I was doing some thinking the other day about what motivates entrepreneurs. It had come from a great anthology I got for Christmas (entitled ‘Spending Time in the Loo’ which might give you a clue) where it defined an entrepreneur as ‘someone who undertakes risks to make money’.

Money is clearly a major part of the story. It was certainly the view of the mechanic fixing my car last week. ‘Ah yes, but money doesn’t by you happiness’ I opined lamely. ‘Hmm’ said the mechanic ‘my neighbour won £3million on the lottery and you couldn’t have taken the smile off his face with a spanner’.

OK, so he has a point. But then why do some people just keep going? To me the true entrepreneur is someone who has the house, the Jaguar, the school fees but keeps risking it again and again. After all, how many tropical islands can Richard Branson own before he has enough?

Partly I think it is because they can’t stop. You can see the entrepreneurial spark in some people – they just can’t sit still, they are always looking for schemes, ducking and diving, or more charitably, fulfilling their creative impulses.

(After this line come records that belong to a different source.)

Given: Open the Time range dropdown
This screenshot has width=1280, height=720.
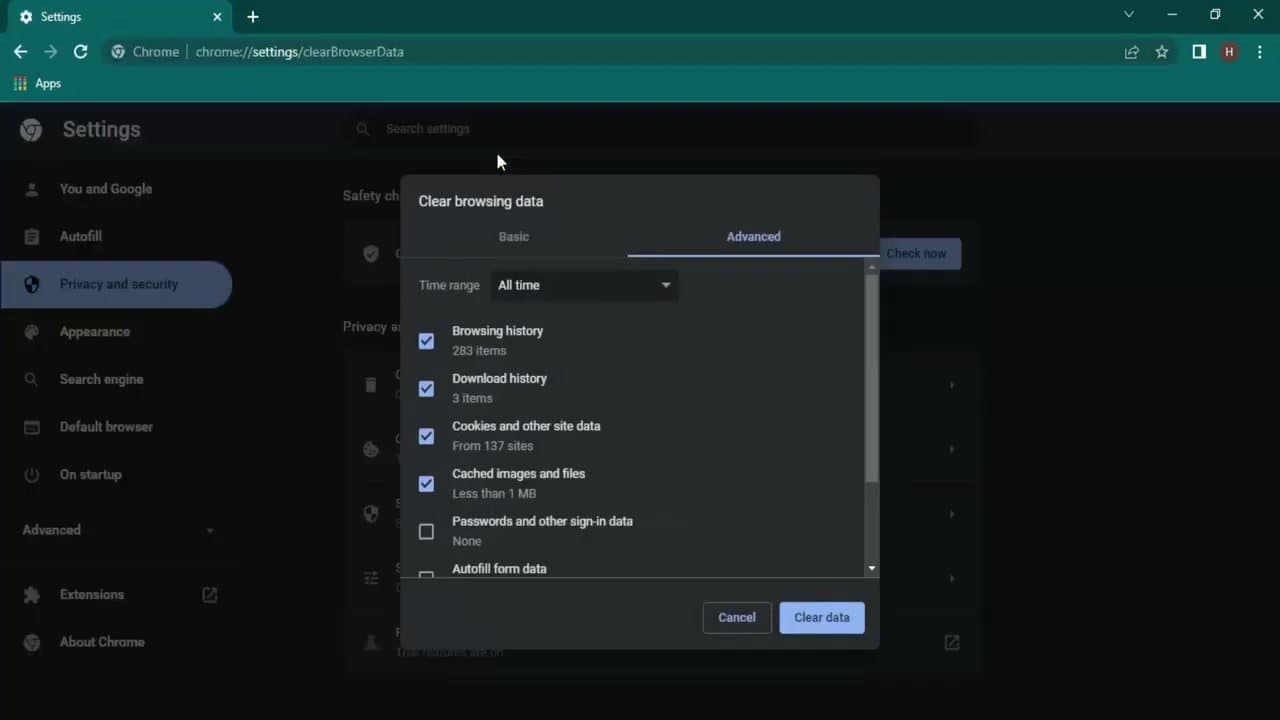Looking at the screenshot, I should point(584,285).
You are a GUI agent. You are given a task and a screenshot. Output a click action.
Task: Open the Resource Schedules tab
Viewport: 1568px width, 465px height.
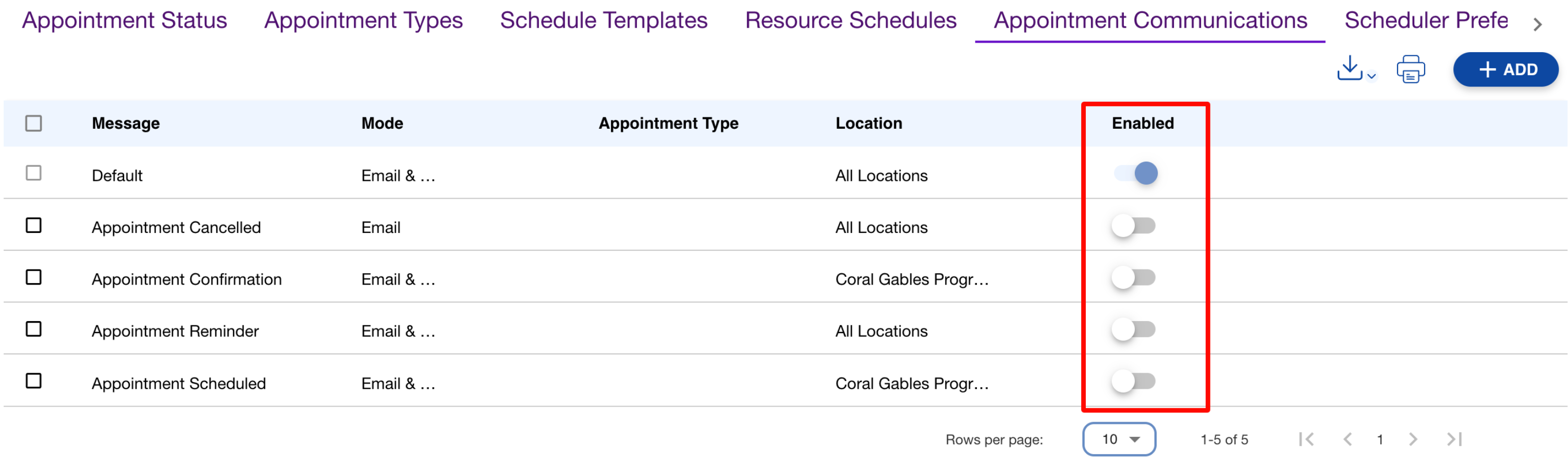tap(850, 21)
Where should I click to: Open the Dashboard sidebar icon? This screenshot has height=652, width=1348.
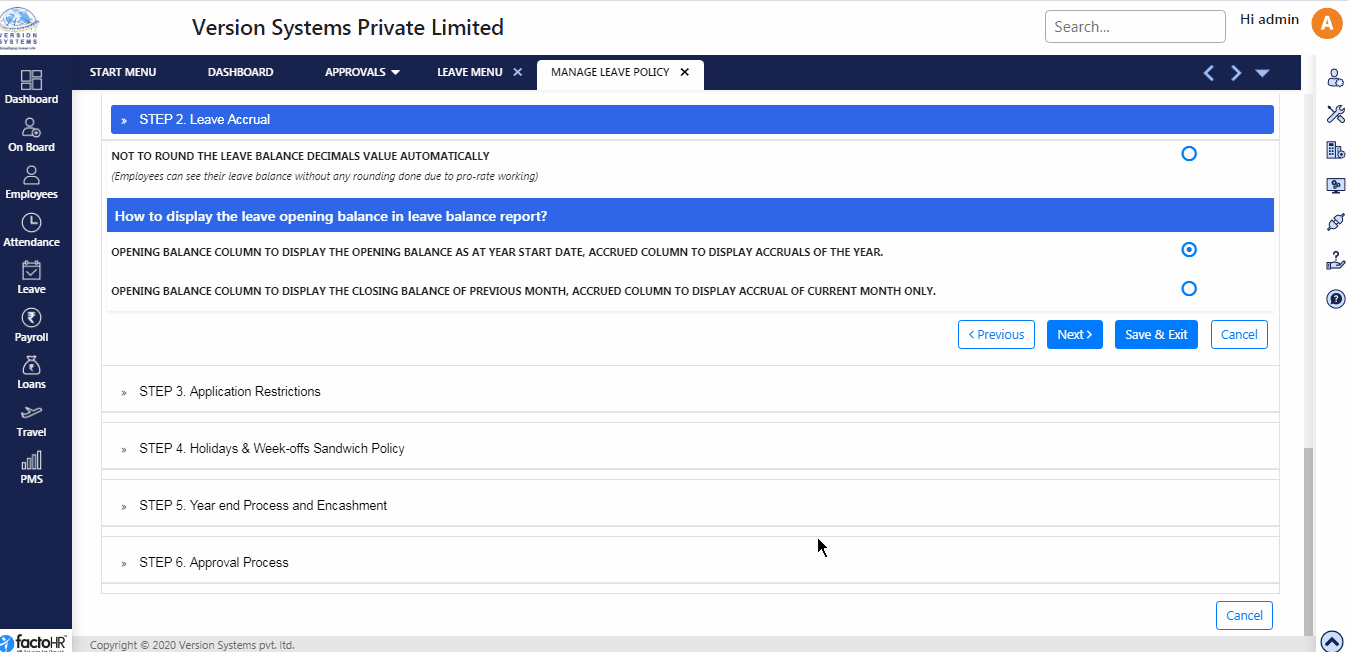[31, 85]
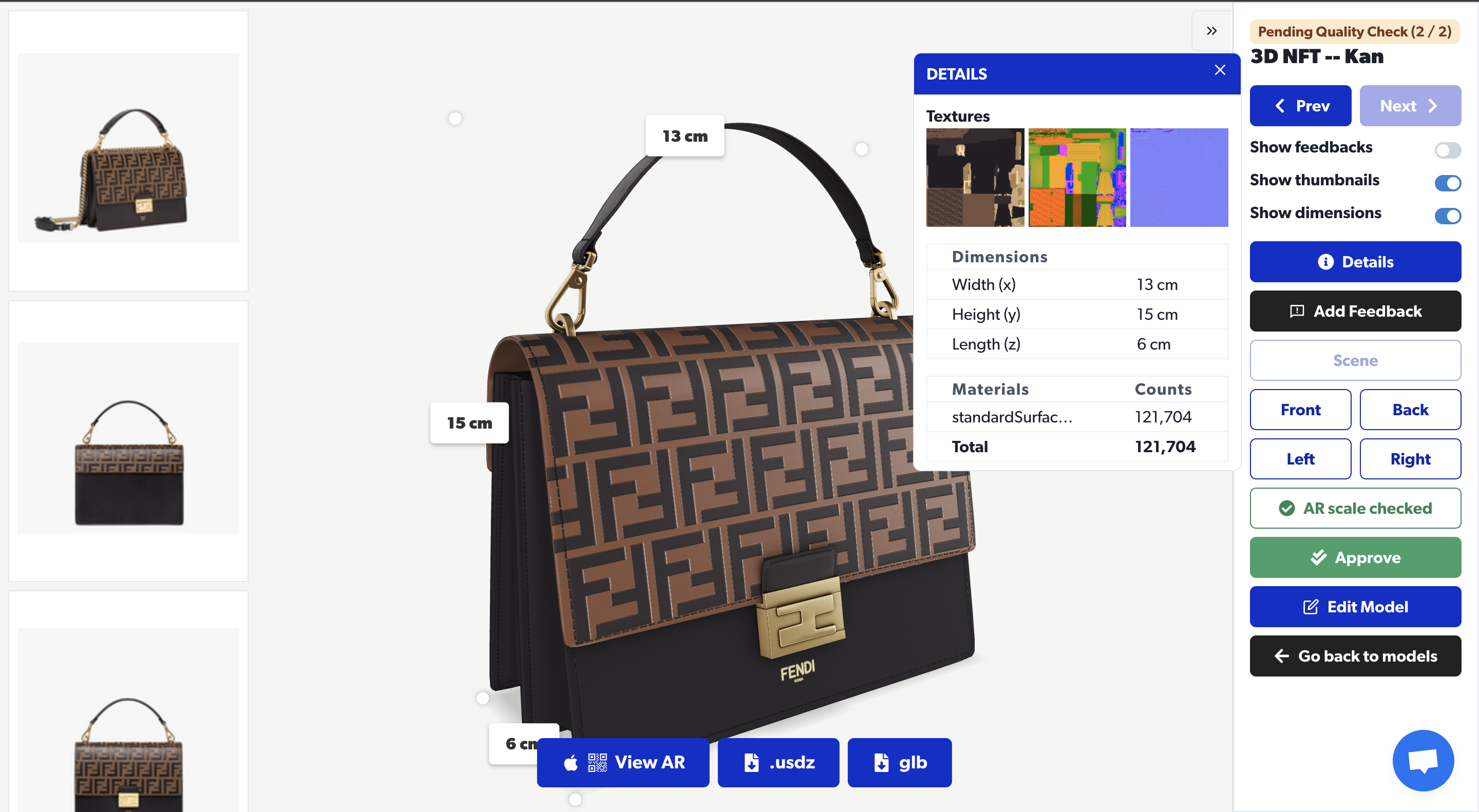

I think it is also partly about control. Not so much a need to control your destiny, more a complete inability to take orders from anyone. I admit that there’s a lot to be said for being the boss, particularly as it is the least stressful position to be in. Sure, it is hard work and the buck stops with you but at least you don’t have someone telling you what to do, and who you continually have to impress.

To my mind however, an entrepreneur’s greatest motivation is insecurity. They are driven by a need to prove something, partly to others, but mostly to themselves. I recently sat on an advisory panel of entrepreneurs on how to encourage entrepreneurship at school. A quick straw poll of the panellists revealed we were all, or all felt like, failures at school. I still have the school report that says ‘Caspian might achieve something if he could remember where his books are and woke up for five minutes’. That is why organisations like Princes Scottish Youth Business Trust are so good — they back people who have none of the outward criteria for success, but all the motivation.

My contribution to the field of cod-psychological is that if you scratch any entrepreneur, the greater their success, the deeper will be their feelings of inadequacy.